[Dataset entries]
===

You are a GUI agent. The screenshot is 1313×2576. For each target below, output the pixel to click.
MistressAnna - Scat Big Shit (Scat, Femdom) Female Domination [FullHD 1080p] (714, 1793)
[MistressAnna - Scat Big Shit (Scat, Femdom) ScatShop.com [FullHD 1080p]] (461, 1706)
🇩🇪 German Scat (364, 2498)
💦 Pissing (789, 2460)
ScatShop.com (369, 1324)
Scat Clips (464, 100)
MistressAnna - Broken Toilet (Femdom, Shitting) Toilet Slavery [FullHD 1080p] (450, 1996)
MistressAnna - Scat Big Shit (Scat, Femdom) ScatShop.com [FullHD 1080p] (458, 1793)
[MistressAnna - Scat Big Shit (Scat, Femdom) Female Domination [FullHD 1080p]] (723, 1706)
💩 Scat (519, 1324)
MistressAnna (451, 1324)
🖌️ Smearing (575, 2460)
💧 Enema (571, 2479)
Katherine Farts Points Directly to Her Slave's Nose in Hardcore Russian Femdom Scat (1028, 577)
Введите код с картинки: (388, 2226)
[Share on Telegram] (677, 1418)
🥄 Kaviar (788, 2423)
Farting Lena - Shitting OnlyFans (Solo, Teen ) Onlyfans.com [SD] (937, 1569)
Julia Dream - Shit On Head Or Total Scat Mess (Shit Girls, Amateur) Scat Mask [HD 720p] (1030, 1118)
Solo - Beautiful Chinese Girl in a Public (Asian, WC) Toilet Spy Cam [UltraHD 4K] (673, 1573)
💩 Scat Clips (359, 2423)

===

# AIM OF THE TASK
Read the entries and pick out all lines that include the word "Solo".

# ANSWER FOR THE TASK
Farting Lena - Shitting OnlyFans (Solo, Teen ) Onlyfans.com [SD] (937, 1569)
Solo - Beautiful Chinese Girl in a Public (Asian, WC) Toilet Spy Cam [UltraHD 4K] (673, 1573)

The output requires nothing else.